Odeh accused the government of “corpse trafficking,” saying the purpose of the Balad MKs’ visit was “a basic human matter.”
“A person who dies, no matter how bad his crime is, must be buried. That does not contradict our moral and principled stance condemning all harm to innocent people,” he said.
Netanyahu and Knesset Speaker Yuli Edelstein submitted complaints to the Knesset Ethics Committee on Sunday, one of the few courses of action they can currently take against the Balad MKs. The committee received a record 450 complaints from MKs and the public regarding the matter.
In a related development, the cabinet approved Erdan’s recommendation to stiffen the punishment for employers who either employ, house or transport people in Israel illegally.
Under the plan, which must be incorporated into existing legislation, companies employing illegal persons may be fined up to NIS 450,000 and their businesses closed for a month. Likewise, the new directives would give the courts the authority to close down a construction site if illegal workers were employed there and to take away the contractor’s building permits.
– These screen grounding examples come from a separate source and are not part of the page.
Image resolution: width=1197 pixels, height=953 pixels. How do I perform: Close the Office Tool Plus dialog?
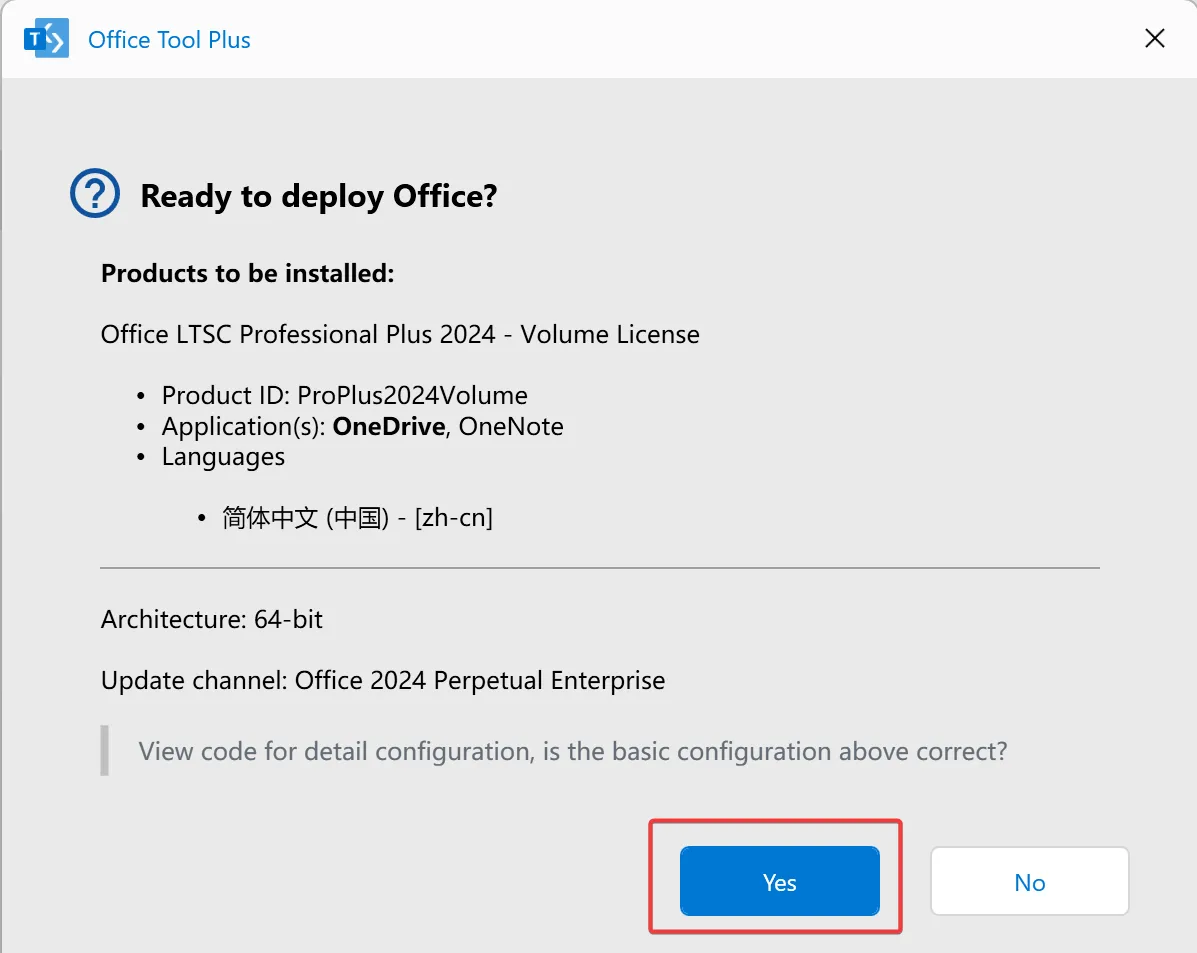(1154, 38)
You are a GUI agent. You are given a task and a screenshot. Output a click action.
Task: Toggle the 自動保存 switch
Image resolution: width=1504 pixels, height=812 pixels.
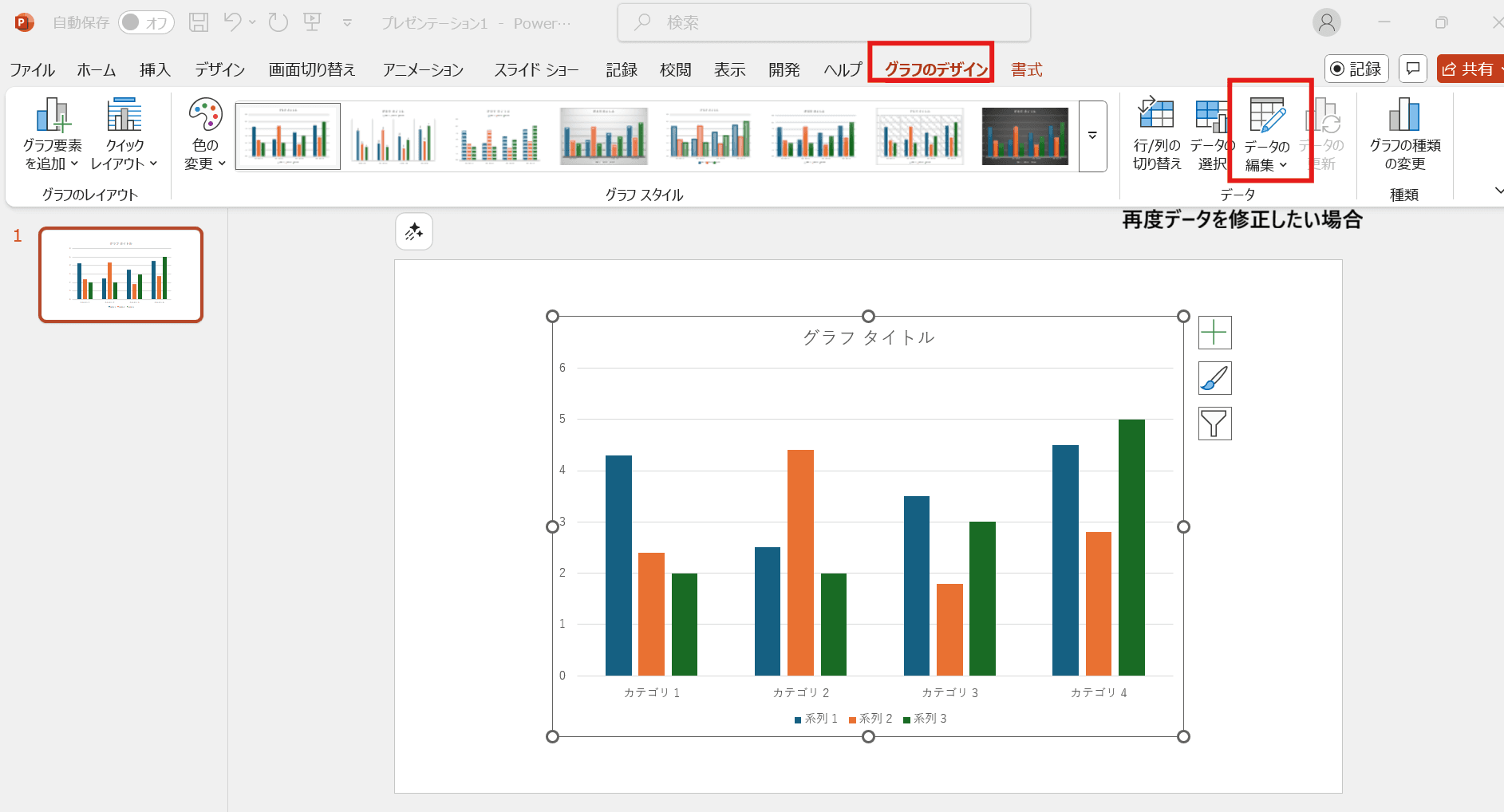coord(146,22)
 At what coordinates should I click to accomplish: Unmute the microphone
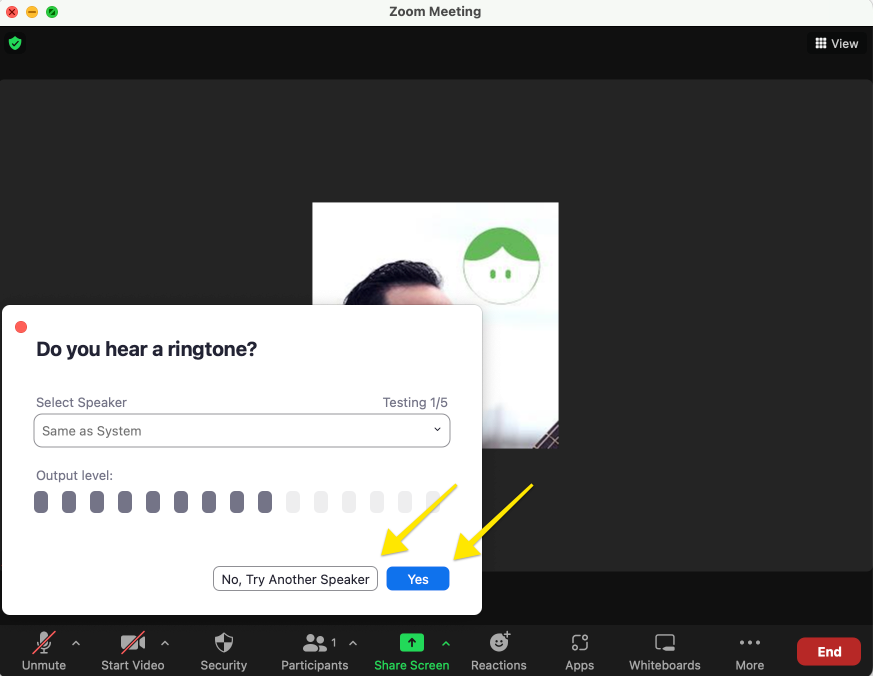44,643
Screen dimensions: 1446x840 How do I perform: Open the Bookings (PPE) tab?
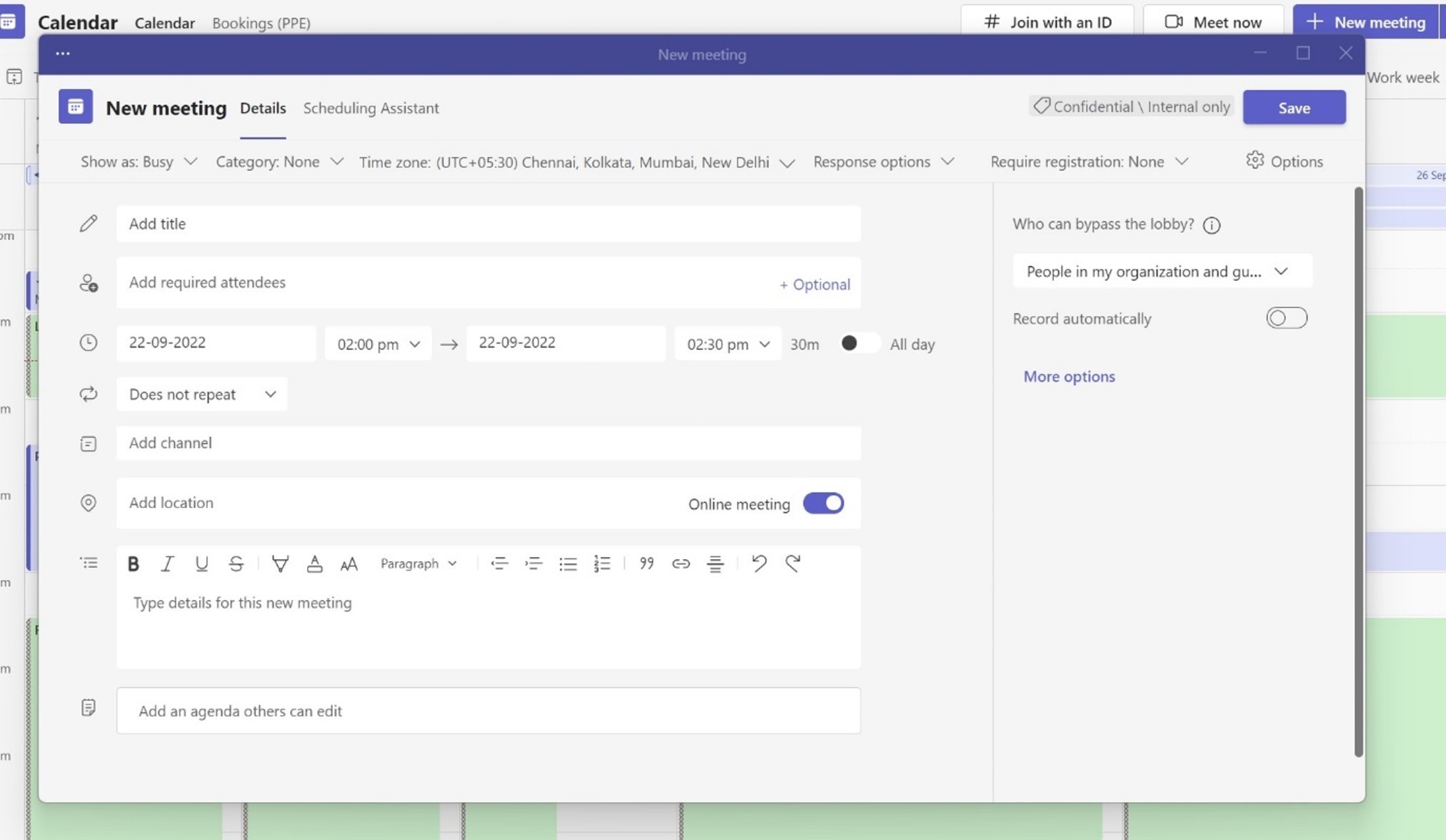click(x=261, y=23)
“It needs to be understood that many of the terrorist attacks that have occurred have been perpetrated by people who are in Israel illegally,” Netanyahu told the cabinet.
“Therefore, we must make whoever employs them, whoever shelters them, whoever transports them – bear the consequences.”
Erdan said employers hiring workers not in the country legally was a “national plague” that stems from “weak punishment.”
Yonah Jeremy Bob contributed to this report.